I think maybe it is time that we address the issue of guilt among us. It seems to be another side effect of the condition that we bear, along with the feelings of self doubt, shame, and self loathing. If this isn’t bad enough, there are all the little voices from outside telling us that we are evil and we should change our ways. There are some that feel that drawing energy from others is like theft, or a violation, but know that they cannot help themselves, for it is in our nature.
It is in our nature. It is what we are and what we do. I never asked to be this way, yet I am. I was born with it. To hate myself would be to hate a bird because it flies, or a wolf because it hunts. All I can do is to make sure I “hunt” wisely, and to fly in the right direction. I never intentionally harm anyone, instead I try to help in anyway I can. I can sense pain, and I try to ease it. Very rarely do I need to siphon off from any one person. People leak energy all over, I just walk among them and clean it up.

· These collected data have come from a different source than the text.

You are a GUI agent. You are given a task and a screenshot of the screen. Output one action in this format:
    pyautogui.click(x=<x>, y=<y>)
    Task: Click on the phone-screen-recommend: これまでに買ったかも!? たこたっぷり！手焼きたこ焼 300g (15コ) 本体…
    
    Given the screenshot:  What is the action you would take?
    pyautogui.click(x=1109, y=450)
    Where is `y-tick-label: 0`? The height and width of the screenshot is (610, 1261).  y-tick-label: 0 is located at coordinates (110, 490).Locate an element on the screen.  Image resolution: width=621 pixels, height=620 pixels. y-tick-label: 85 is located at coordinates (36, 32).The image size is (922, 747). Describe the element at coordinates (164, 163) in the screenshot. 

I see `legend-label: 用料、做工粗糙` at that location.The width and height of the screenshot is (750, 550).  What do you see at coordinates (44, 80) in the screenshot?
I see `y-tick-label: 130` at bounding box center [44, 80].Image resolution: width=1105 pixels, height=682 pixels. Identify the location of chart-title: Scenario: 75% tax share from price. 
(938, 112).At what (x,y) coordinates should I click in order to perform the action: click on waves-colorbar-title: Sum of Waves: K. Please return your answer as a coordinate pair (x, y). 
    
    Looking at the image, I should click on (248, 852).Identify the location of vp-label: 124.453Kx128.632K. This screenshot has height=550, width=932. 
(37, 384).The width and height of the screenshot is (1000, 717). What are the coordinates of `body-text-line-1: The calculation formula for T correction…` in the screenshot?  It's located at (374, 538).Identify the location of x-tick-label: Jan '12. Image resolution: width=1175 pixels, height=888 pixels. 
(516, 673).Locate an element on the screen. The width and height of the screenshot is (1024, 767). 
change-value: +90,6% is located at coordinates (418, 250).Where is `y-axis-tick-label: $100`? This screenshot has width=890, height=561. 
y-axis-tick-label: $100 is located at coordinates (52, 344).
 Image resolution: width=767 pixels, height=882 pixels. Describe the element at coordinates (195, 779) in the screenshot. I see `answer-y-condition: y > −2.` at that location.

Growing up in areas full of anger, pain and misery, it is what I am used to feeding on, and the sources never run dry.
The plus side of empathy is knowing when someone needs you. I doubt if anyone would complain about you taking away some of their pain. I try to feed them back as much peace as I can, and what I can’t do with energy, I do with words.
The negative side of empathy is that if I were to hurt someone, it comes crashing back on me…I always feel I am walking on eggshells trying to keep from doing or even saying the wrong thing. If I am always battling guilt and self loathing, it flows out of me into those around me, making everyone miserable as well.
Keep these things in mind when you are burdened with guilt. All things were created for a purpose. The hard part is finding that purpose. If you do your best to fly straight and hunt wisely, then you are doing well.
There is enough guilt for me in the sins I have committed by just being human. No need to crucify myself for something I cannot help.